Reuse across the ecosystem. This is the action-side counterpart to the module-side dependency work in PSModule/Process-PSModule#356, and it generalizes the pattern already requested for a single module in PSModule/Invoke-Pester#68 (honor #Requires-style version constraints on an action input). Related documentation is tracked in #28.

Open decisions:

  • Precedence / merge when more than one signal is present — for example, an explicit requirements file wins, or the signals are unioned with a defined conflict rule.
  • Context integration — whether repository (and credential) definitions should be stored in and resolved through the Context module instead of a loose PSResourceRepository.psd1.
  • Private-repository credentials — how the action surfaces credentials (SecretManagement CredentialInfo, the Azure Artifacts credential provider, or dedicated action inputs / secrets).
  • Transitive dependenciesInstall-PSResource does not install dependent resources from NuGet v3 repositories, so decide whether the resolver walks transitive #Requires / manifest dependencies itself.
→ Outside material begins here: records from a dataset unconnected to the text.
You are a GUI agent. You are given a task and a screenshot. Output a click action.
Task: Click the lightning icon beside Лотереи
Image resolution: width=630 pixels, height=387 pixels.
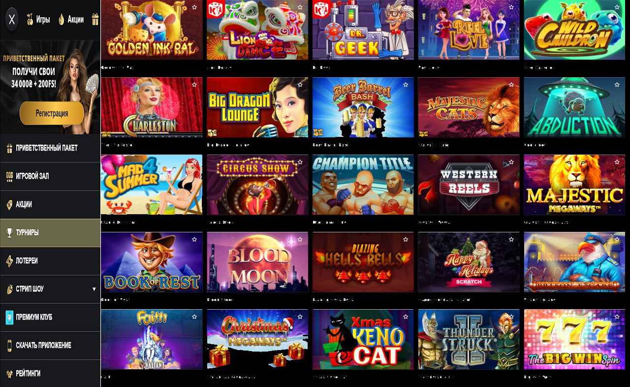tap(9, 261)
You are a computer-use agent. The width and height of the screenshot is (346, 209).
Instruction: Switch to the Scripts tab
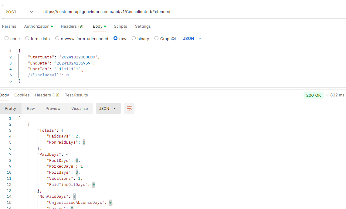[x=120, y=26]
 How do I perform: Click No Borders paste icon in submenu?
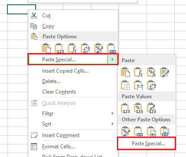pyautogui.click(x=125, y=85)
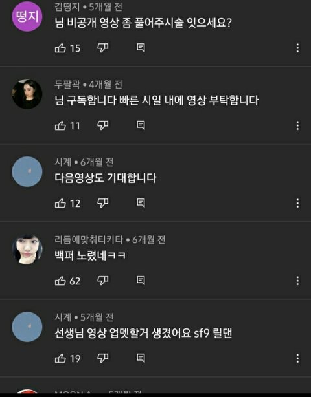The width and height of the screenshot is (311, 397).
Task: Like the comment by 김떵지
Action: 60,48
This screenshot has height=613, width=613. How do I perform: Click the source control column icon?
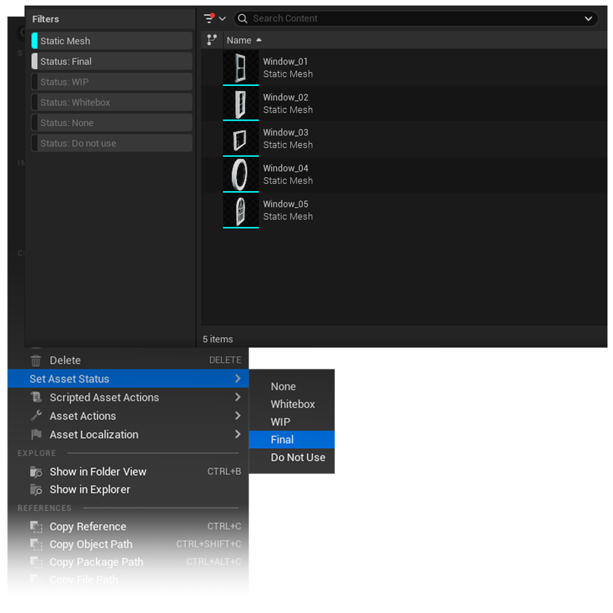(x=212, y=40)
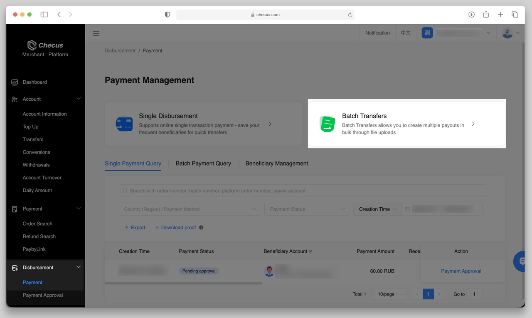The width and height of the screenshot is (532, 318).
Task: Click the Safari share icon
Action: tap(486, 15)
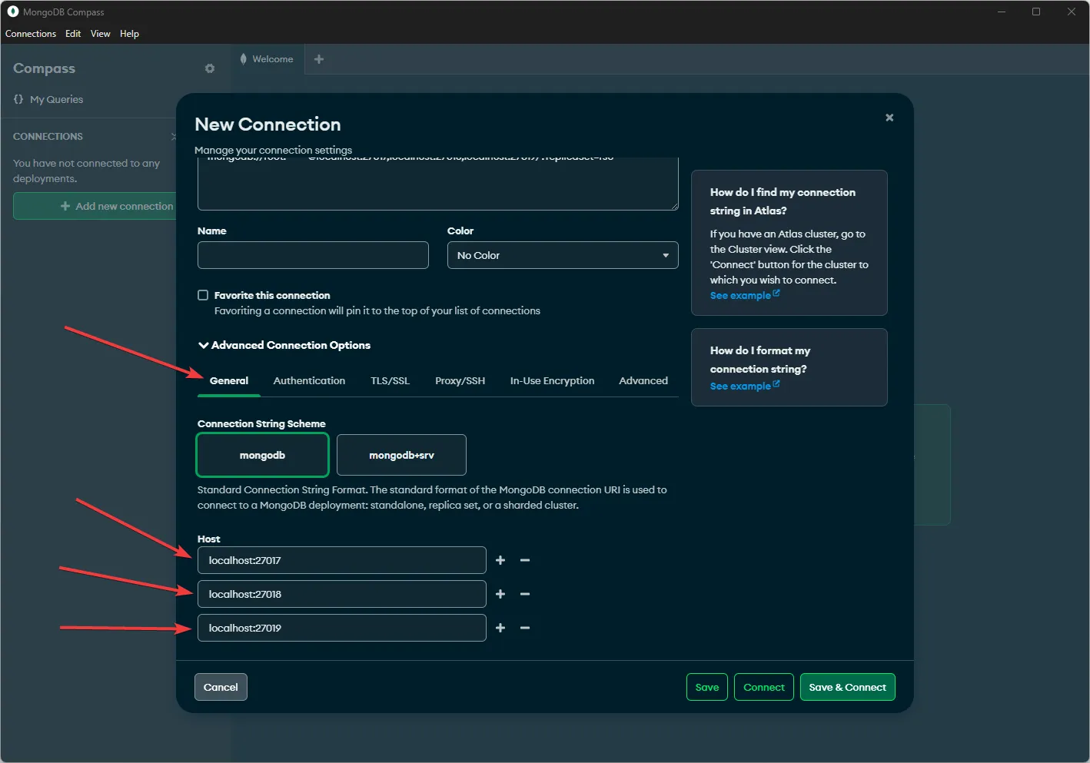1090x763 pixels.
Task: Click the Save & Connect button
Action: click(847, 687)
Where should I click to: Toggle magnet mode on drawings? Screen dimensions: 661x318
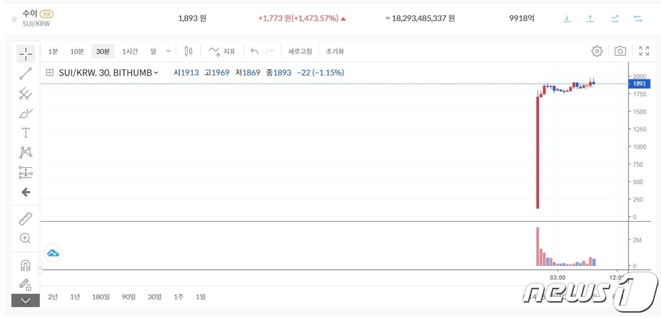coord(25,265)
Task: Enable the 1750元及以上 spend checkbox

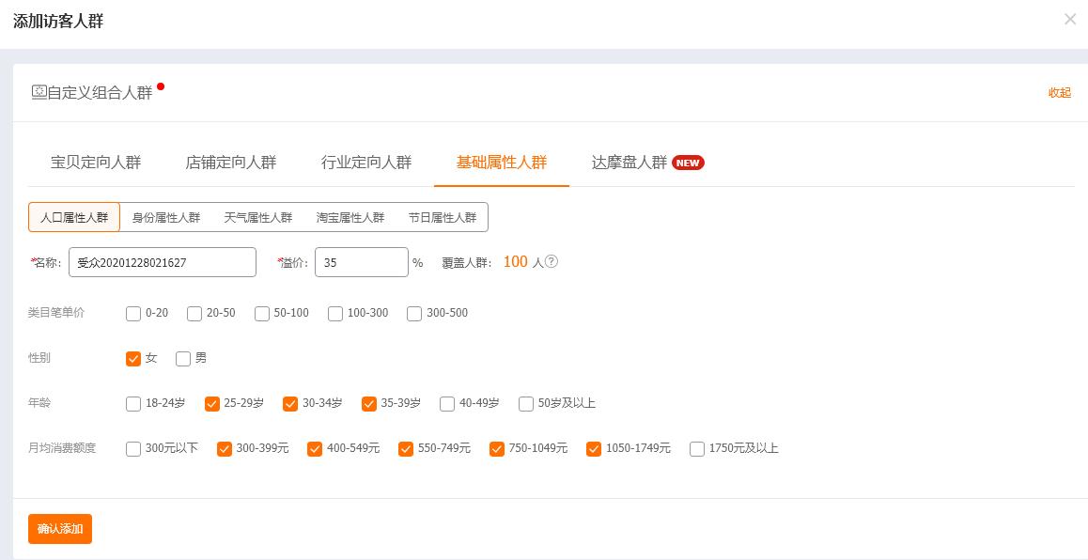Action: (x=696, y=448)
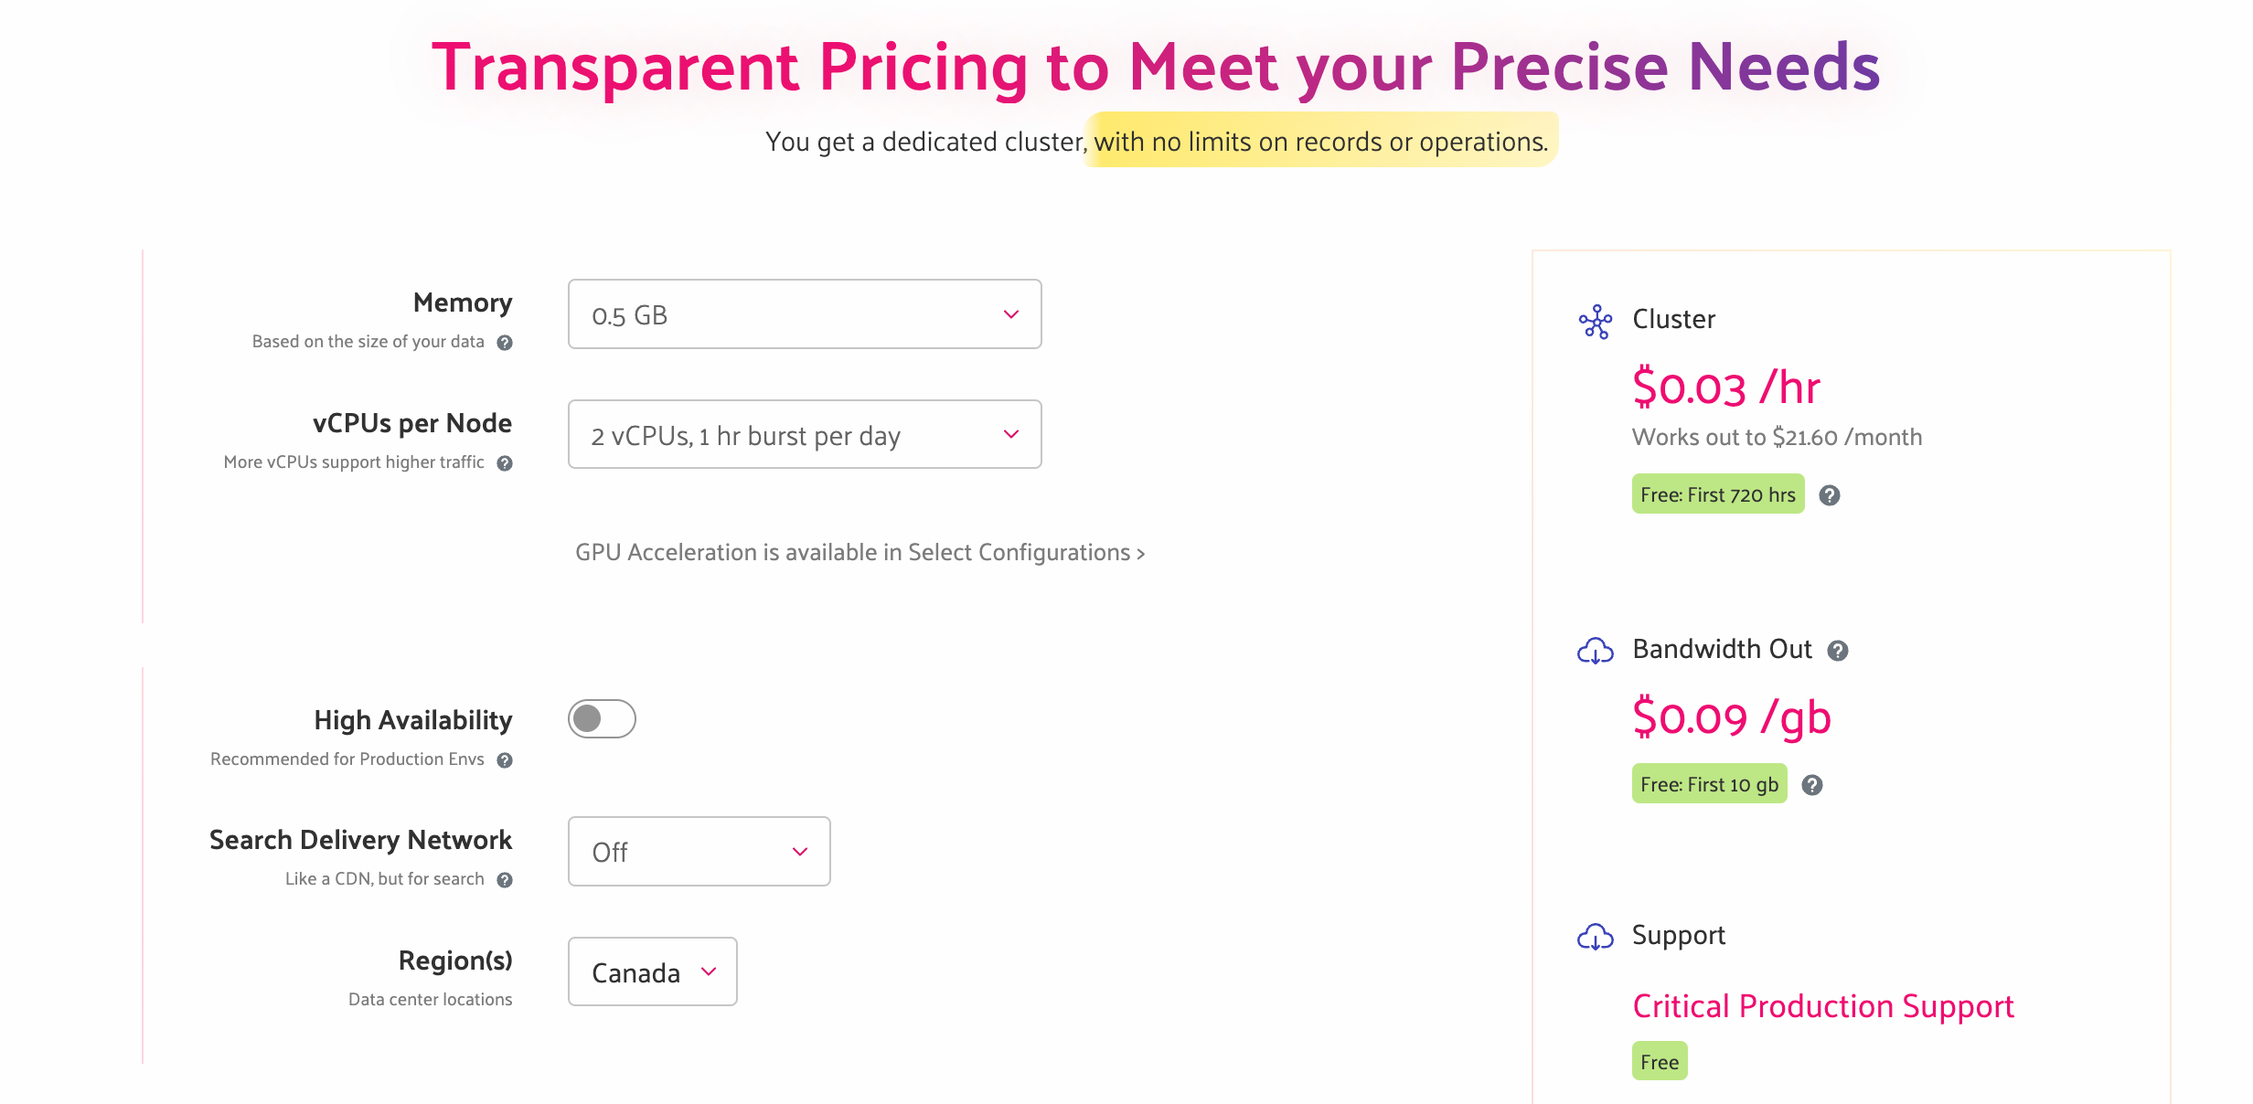The height and width of the screenshot is (1104, 2253).
Task: Click the Bandwidth Out help icon
Action: tap(1838, 651)
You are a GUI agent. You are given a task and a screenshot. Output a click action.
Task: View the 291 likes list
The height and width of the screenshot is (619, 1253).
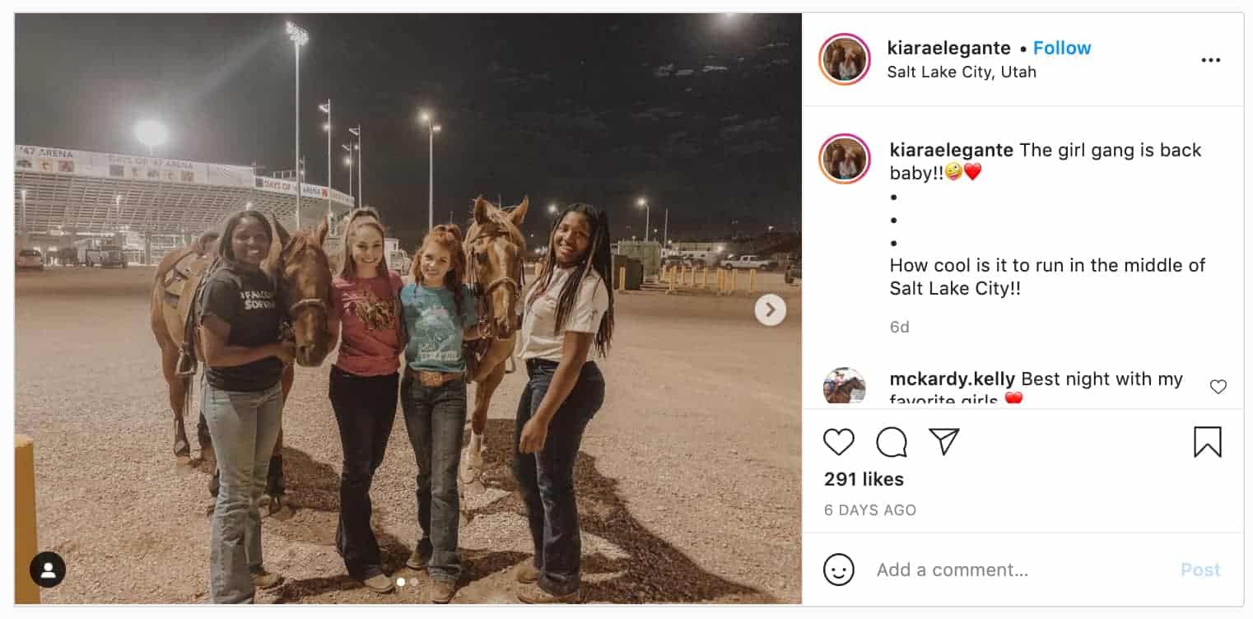click(864, 479)
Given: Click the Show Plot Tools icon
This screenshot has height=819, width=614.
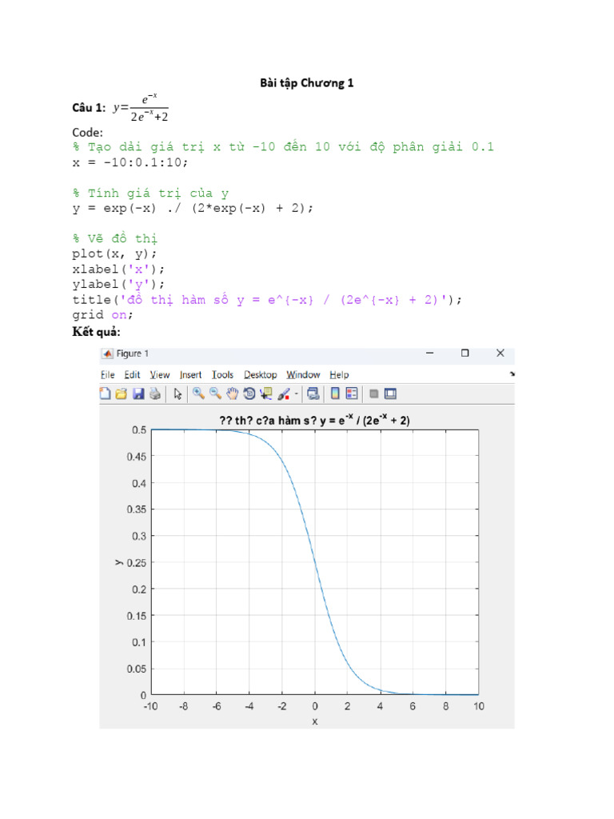Looking at the screenshot, I should coord(390,394).
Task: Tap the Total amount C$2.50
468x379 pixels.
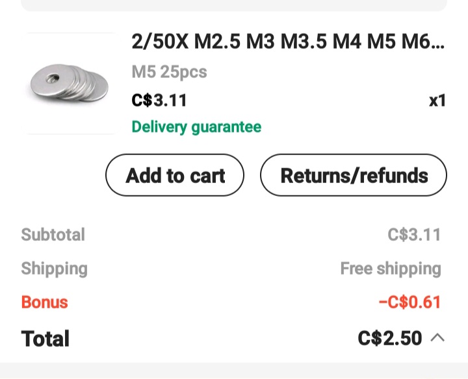Action: (x=389, y=338)
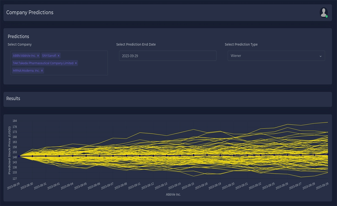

Forward-looking. A machine-readable requirements file is exactly what a future updater could parse and bump, closing the "Dependabot cannot see the script's dependencies" gap noted above — see the native PowerShell ecosystem request dependabot/dependabot-core#15501.


Implementation plan

Specification (this repo)

  • Document the convention: the three requirement signals, the repository-registration file, discovery, precedence, and the latest-by-default rule.
  • Define the file schemas and names — Requirements.psd1 / Requirements.json (the Install-PSResource -RequiredResourceFile format) and PSResourceRepository.psd1 (the Register-PSResourceRepository -Repository format) — with examples.
  • Resolve the open decisions (precedence, Context integration, credentials, transitive dependencies).
  • Align the guidance with Add module dependency versioning documentation #28 (module dependency versioning documentation).

Prototype (PSModule/GitHub-Script)

  • Add the opt-in inputs (RequiredResourceFile, RequiredResource, PSResourceRepository, resolution toggle) to action.yml.
  • Add a requirements-resolution phase to src/init.ps1 that registers declared repositories, then installs declared requirements (or scans #Requires), before the user script — defaulting to current behavior when nothing is declared.
  • Extract the resolution logic into a reusable helper for other actions.
  • Add action tests covering: no signal (latest), requirements file, inline requirements, #Requires scan, and custom repository registration.

Ecosystem follow-up

  • Track adoption in sibling script-running actions and reconcile with PSModule/Invoke-Pester#68.
  • Link the effort under the dependency-management epic PSModule/Process-PSModule#356.